Xarray compatible function

Xarray is a powerful library for working with multidimensional arrays. It can be used to compute quantiles along a given dimension of a DataArray. Numpy's nanquantile function is used under the hood. To extend the use of fastnanquantile to xarray, a funtion is provided to compute quantiles for a DataArray, with a similiar behavior of xarray's quantile implementation. Example:

import numpy as np
import xarray as xr
from fastnanquantile import xrcompat

da = xr.DataArray(
    np.random.rand(10, 1000, 1000),
    coords={"time": np.arange(10), "x": np.arange(1000), "y": np.arange(1000)},
)

# Xarray quantile (time to run: ~25s)
result_xr = da.quantile(q=0.6, dim="time")
# fastnanquantile (time to run: <1s)
result_fnq = xrcompat.xr_apply_nanquantile(da, q=0.6, dim="time")
# Check if results are equal (If results are different, an error will be raised)
np.testing.assert_almost_equal(result_fnq.values, result_xr.values, decimal=4)

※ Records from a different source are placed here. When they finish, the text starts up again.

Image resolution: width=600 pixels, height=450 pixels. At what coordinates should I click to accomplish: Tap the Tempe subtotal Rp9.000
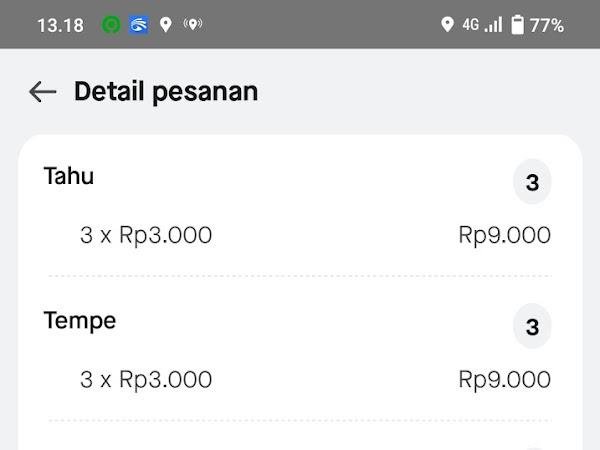pos(504,380)
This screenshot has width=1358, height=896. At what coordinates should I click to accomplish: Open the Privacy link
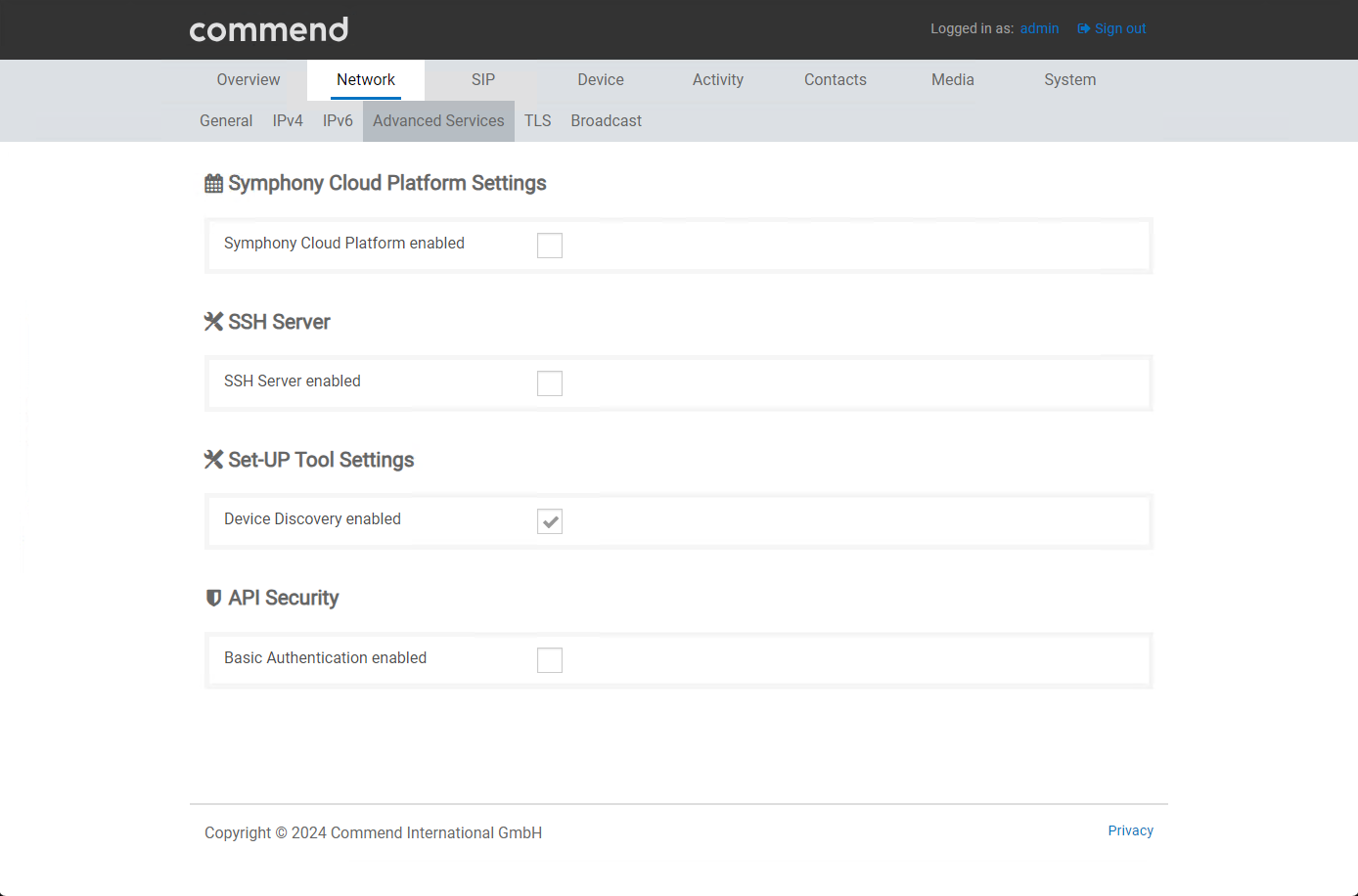[1130, 830]

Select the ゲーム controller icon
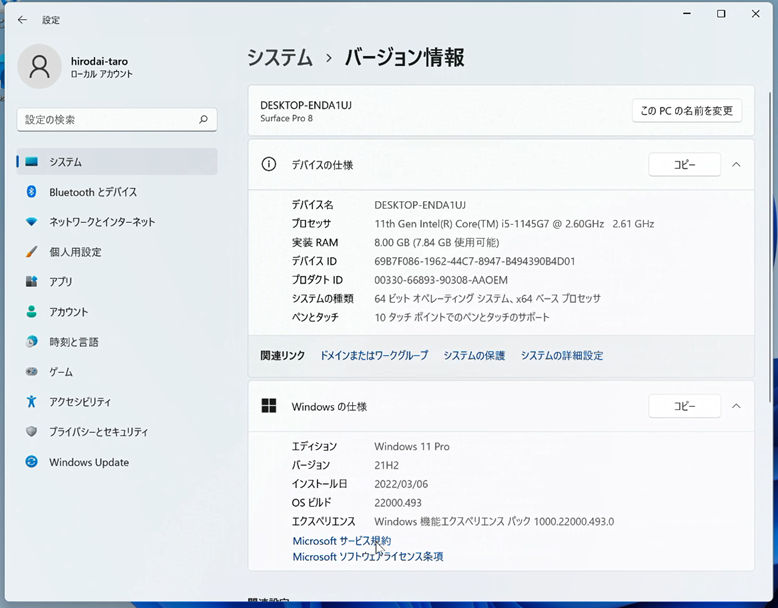click(x=31, y=371)
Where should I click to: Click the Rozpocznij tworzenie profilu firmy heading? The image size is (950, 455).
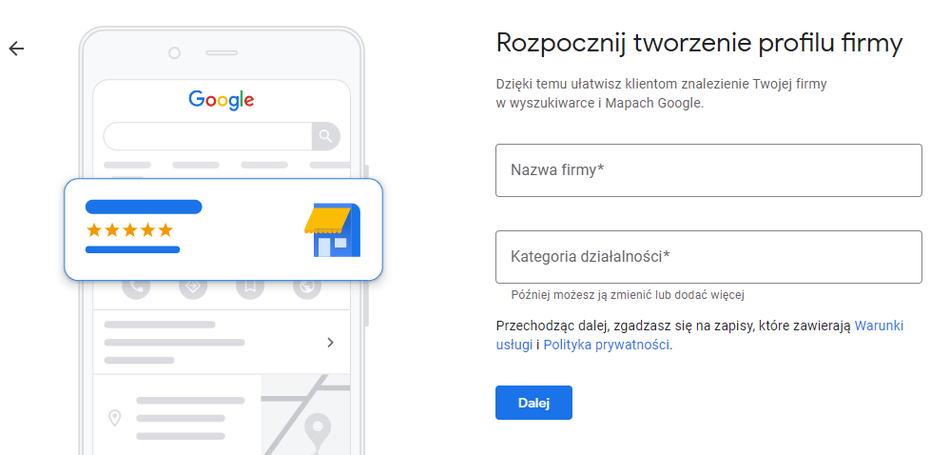click(699, 43)
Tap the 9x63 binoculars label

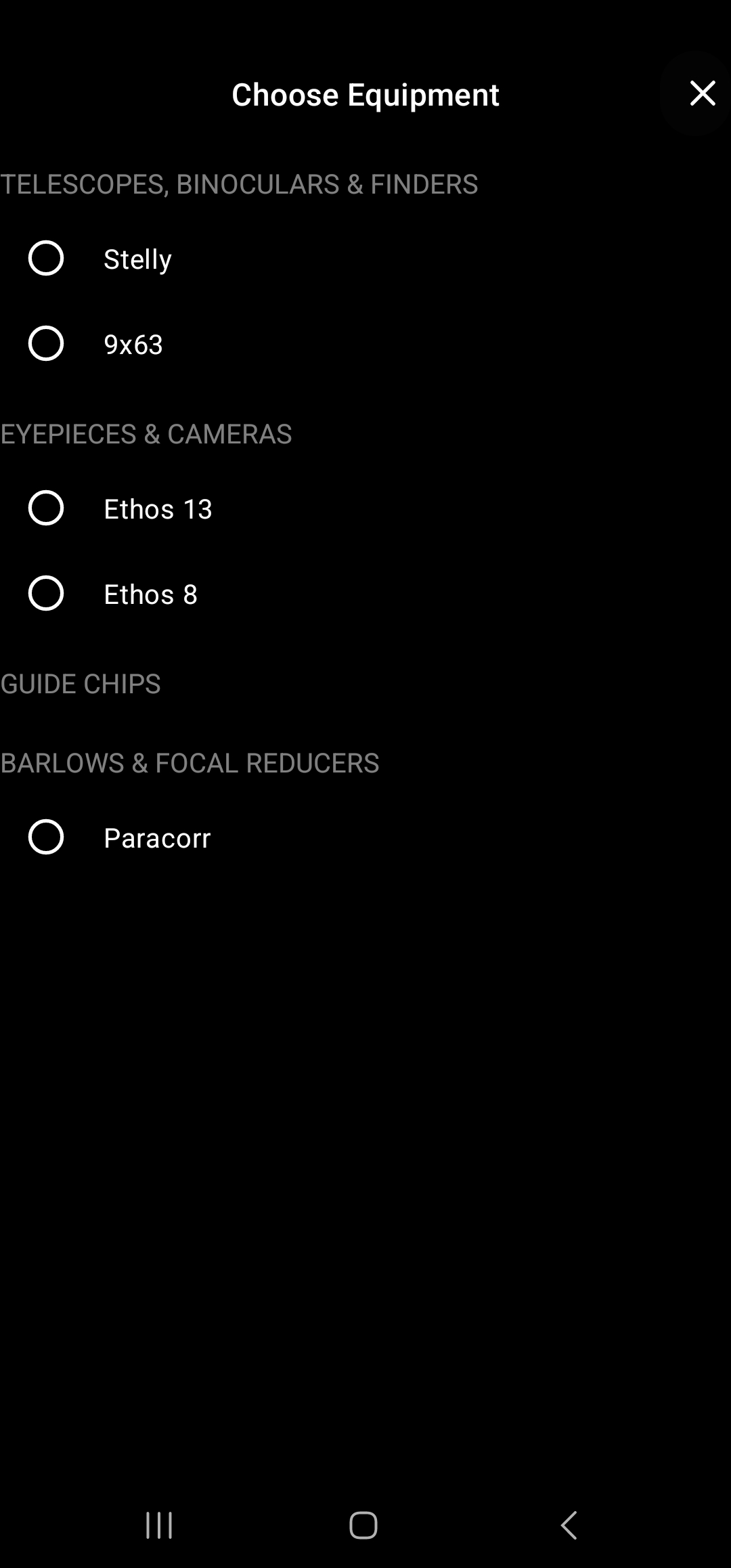(x=133, y=345)
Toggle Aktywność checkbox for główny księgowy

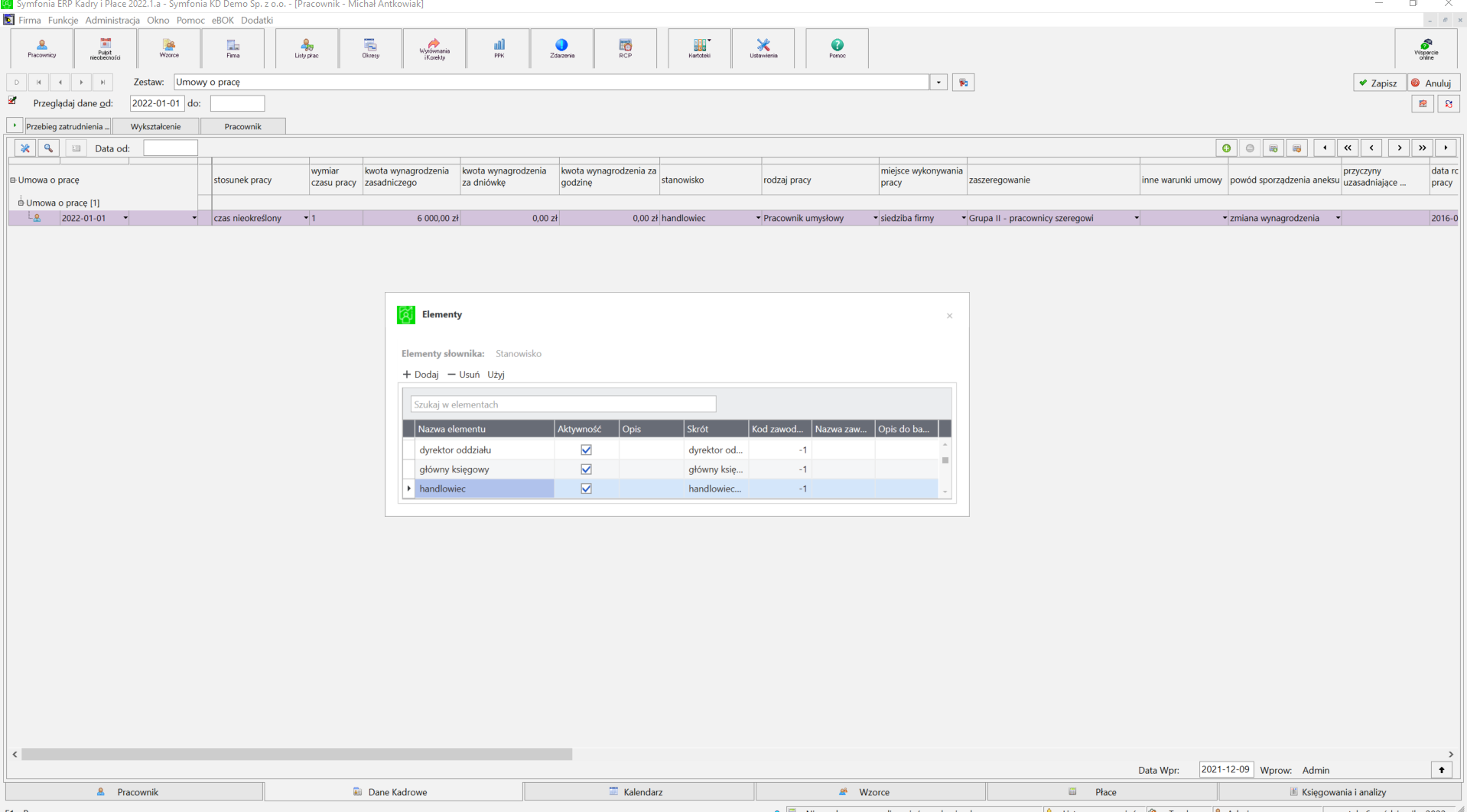587,469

A case study using Xarray + Dask to create time composites from satelitte images can be found in this notebook: examples/example_xarray.ipynb.

Benchmarks

Some benchmarks were made to compare the performance of fastnanquantile with numpy's nanquantile function. More information can be found in this notebook: examples/example.ipynb.

Benchmarks conclusions

The performance gains offered by the fastnanquantile implementation depends on the shape of the input array. Based on the benchmark results, we can conclude:

  • 1D arrays: numpy is faster.
  • 2D arrays: fastnanquantile is faster for arrays with axis with sizes noticeably different from each other (example: (50, 1000)).
  • 3D arrays: fastnanquantile is generally faster, especially when the reduction axis is smaller than the other ones. For example, with shape=(50, 1000, 1000) and reduction axis=0, fastnanquantile is a lot faster than numpy.
  • Finally, fastnanquantile can be a great alternative in many cases, especially for 2D and 3D arrays, with potential to greatly speedup quantiles computation.

Acknowledgements

This library was developed as part of my research work in the GCER lab, under supervision of Vitor Martins, at the Mississippi State University (MSU).

This research is funded by USDA NIFA (award #2023-67019-39169), supporting Lucas Ferreira and Vitor Martins at MSU.